• [Material provided]

::::

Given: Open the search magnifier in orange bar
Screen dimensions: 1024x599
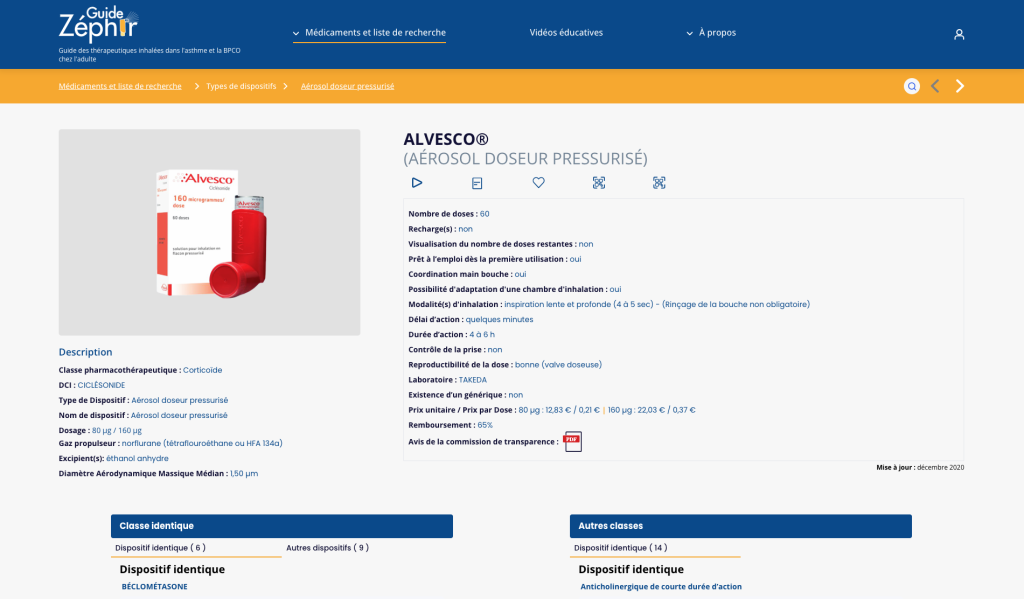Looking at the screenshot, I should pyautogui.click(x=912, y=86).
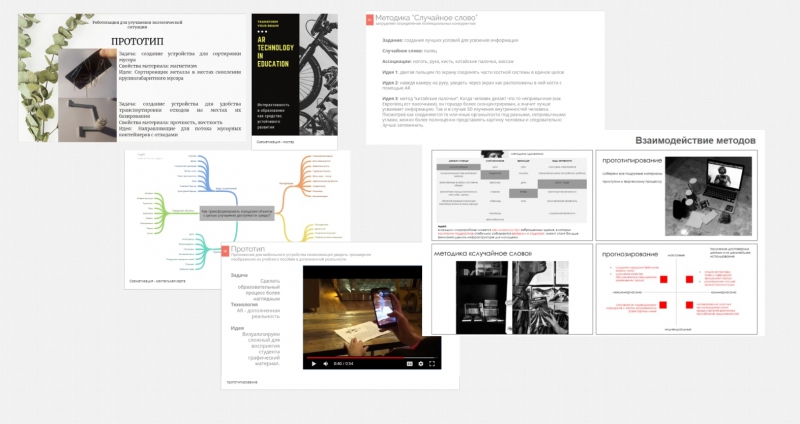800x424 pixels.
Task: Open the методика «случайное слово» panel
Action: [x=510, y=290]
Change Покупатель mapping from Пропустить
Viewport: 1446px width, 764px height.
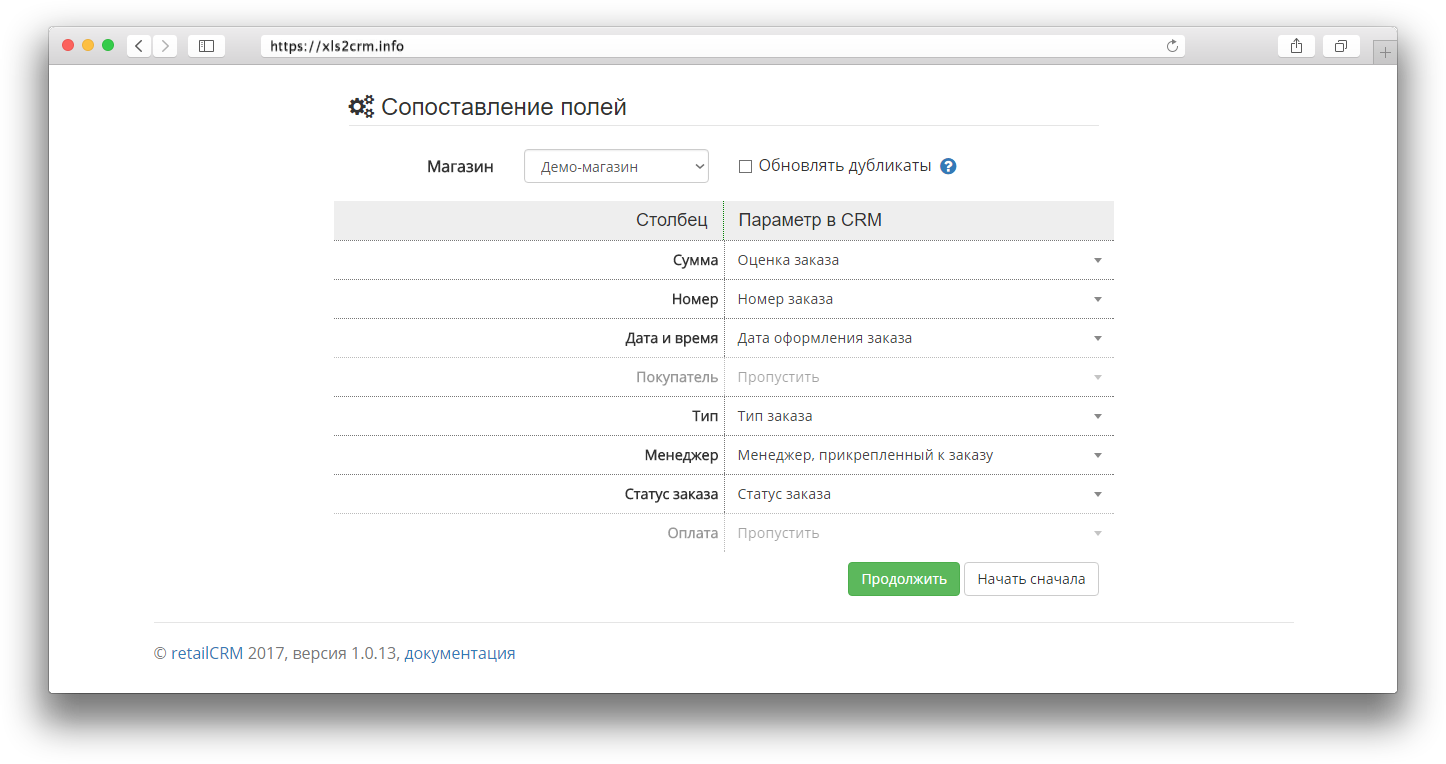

::::

• [Work instructions] Print the whole listing above exactly, and keep every picture out of the copy.

• [Answer section]
Given: Open the search magnifier in orange bar
Screen dimensions: 1024x599
Looking at the screenshot, I should pyautogui.click(x=912, y=86).
800x424 pixels.
Task: Open the методика «случайное слово» panel
Action: [x=510, y=290]
Change Покупатель mapping from Пропустить
Viewport: 1446px width, 764px height.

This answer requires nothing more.